- [ASSIGNMENT]
Every line below from the one with "Image resolution: width=430" through the one with "The height and width of the screenshot is (196, 528)." is to be repeated exactly, with no picture among them.

- [EXERCISE MATERIALS]
**********
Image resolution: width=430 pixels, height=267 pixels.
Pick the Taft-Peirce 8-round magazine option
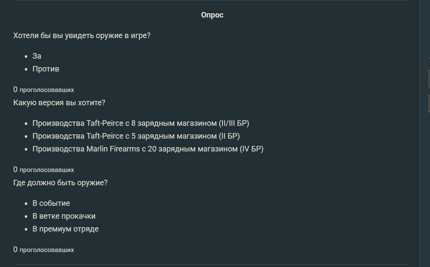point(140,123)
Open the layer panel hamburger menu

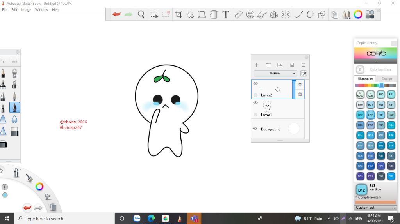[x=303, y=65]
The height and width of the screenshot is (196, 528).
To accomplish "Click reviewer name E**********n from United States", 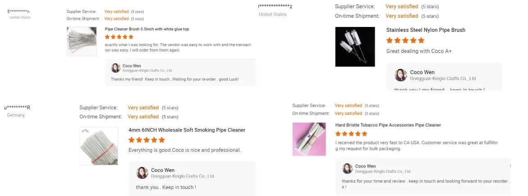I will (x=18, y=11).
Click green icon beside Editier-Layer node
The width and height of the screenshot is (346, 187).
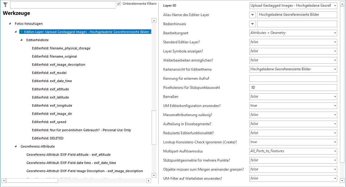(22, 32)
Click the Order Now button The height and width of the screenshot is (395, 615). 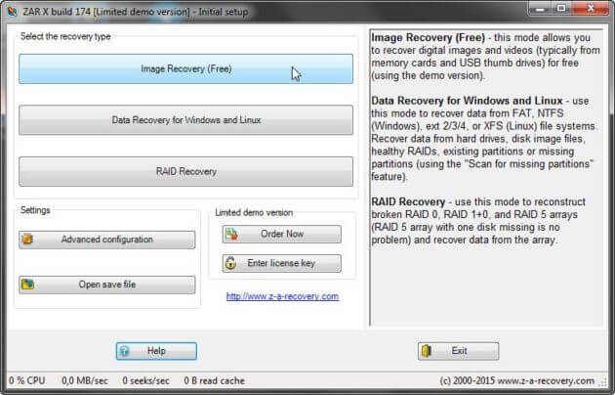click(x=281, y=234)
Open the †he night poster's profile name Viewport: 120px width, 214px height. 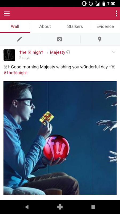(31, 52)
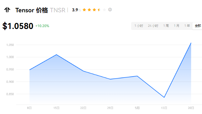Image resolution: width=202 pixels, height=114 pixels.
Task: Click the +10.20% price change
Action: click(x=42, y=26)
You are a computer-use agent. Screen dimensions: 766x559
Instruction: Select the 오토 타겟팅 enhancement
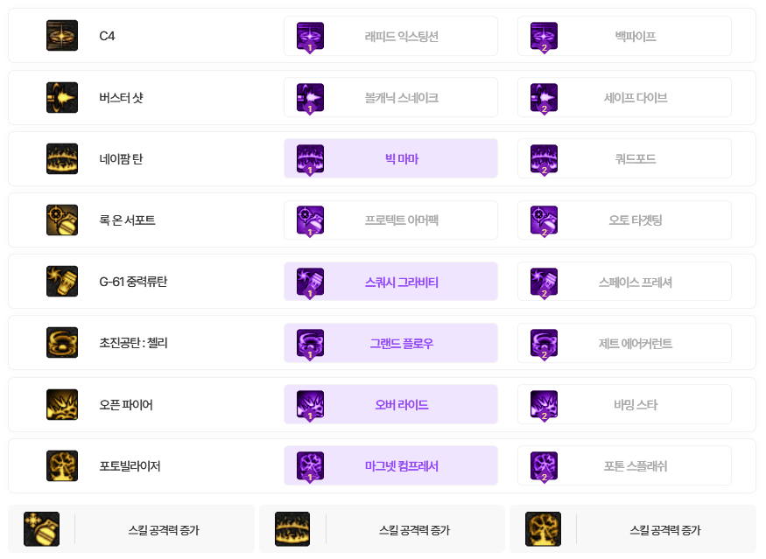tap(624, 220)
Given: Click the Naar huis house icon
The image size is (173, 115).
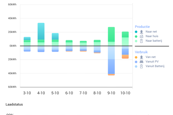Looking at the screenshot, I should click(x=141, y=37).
**********
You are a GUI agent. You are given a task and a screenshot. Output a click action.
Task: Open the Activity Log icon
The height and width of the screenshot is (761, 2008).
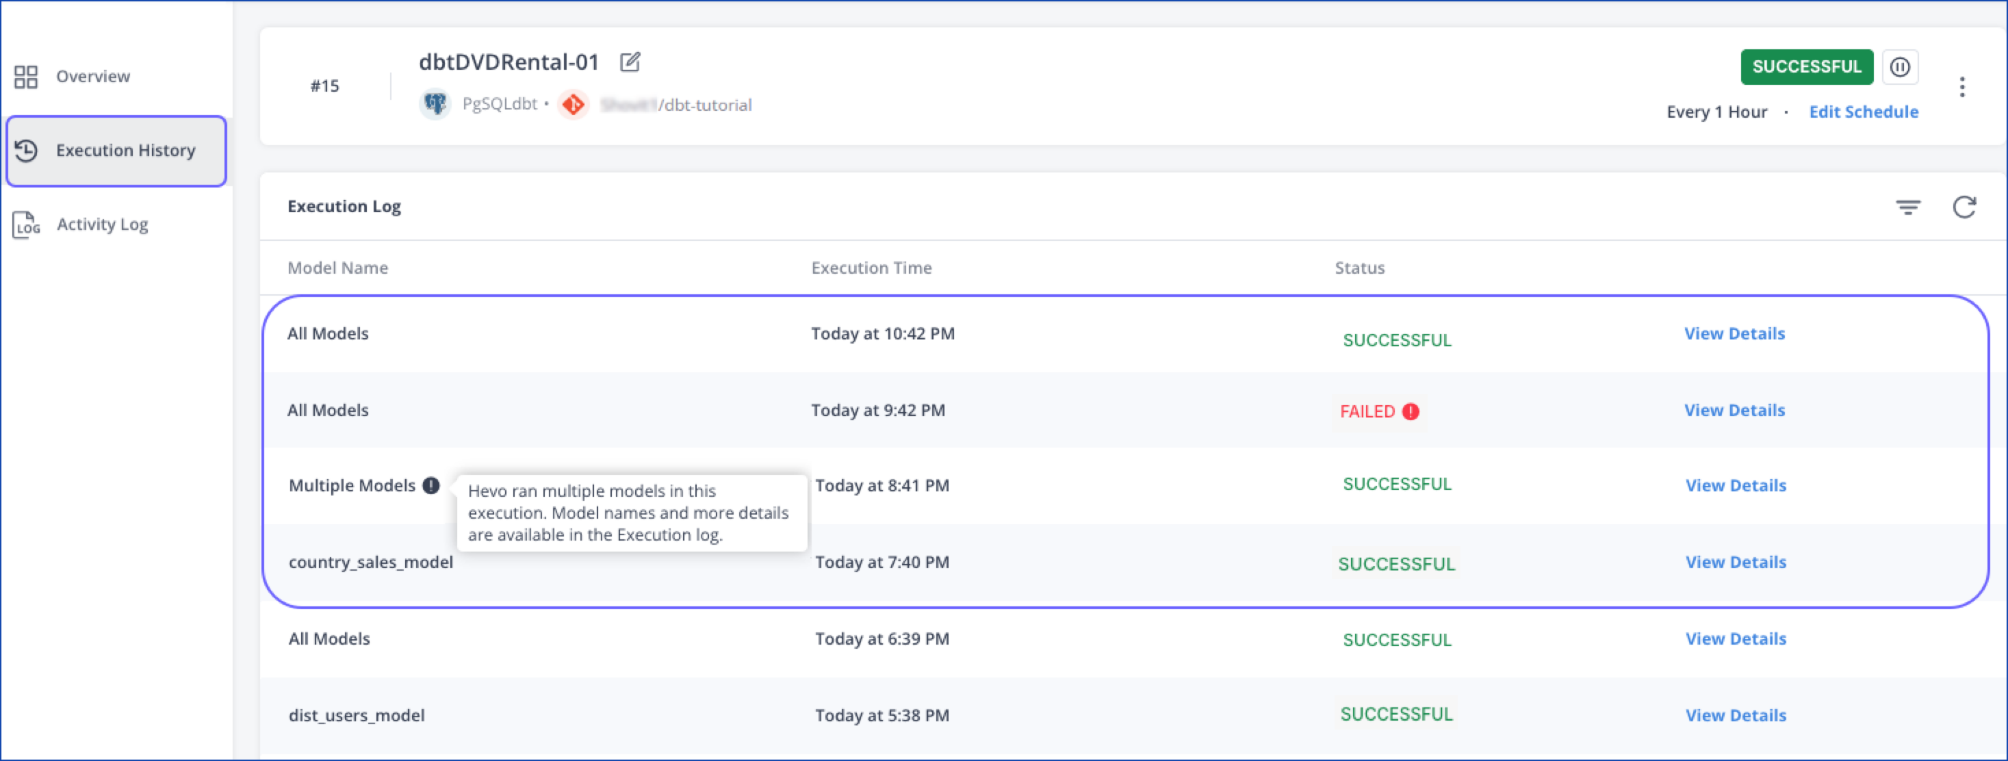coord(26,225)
**********
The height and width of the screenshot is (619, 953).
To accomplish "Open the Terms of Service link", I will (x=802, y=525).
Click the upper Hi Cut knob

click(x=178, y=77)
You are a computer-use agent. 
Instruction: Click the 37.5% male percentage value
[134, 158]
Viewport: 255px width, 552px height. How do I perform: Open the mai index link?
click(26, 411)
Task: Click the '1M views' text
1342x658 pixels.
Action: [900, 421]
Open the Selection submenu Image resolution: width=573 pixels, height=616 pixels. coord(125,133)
**********
- [WRITTEN SOLUTION]
Image resolution: width=430 pixels, height=267 pixels.
Pick the Taft-Peirce 8-round magazine option
point(140,123)
Open the layer panel hamburger menu

[x=303, y=65]
The height and width of the screenshot is (196, 528).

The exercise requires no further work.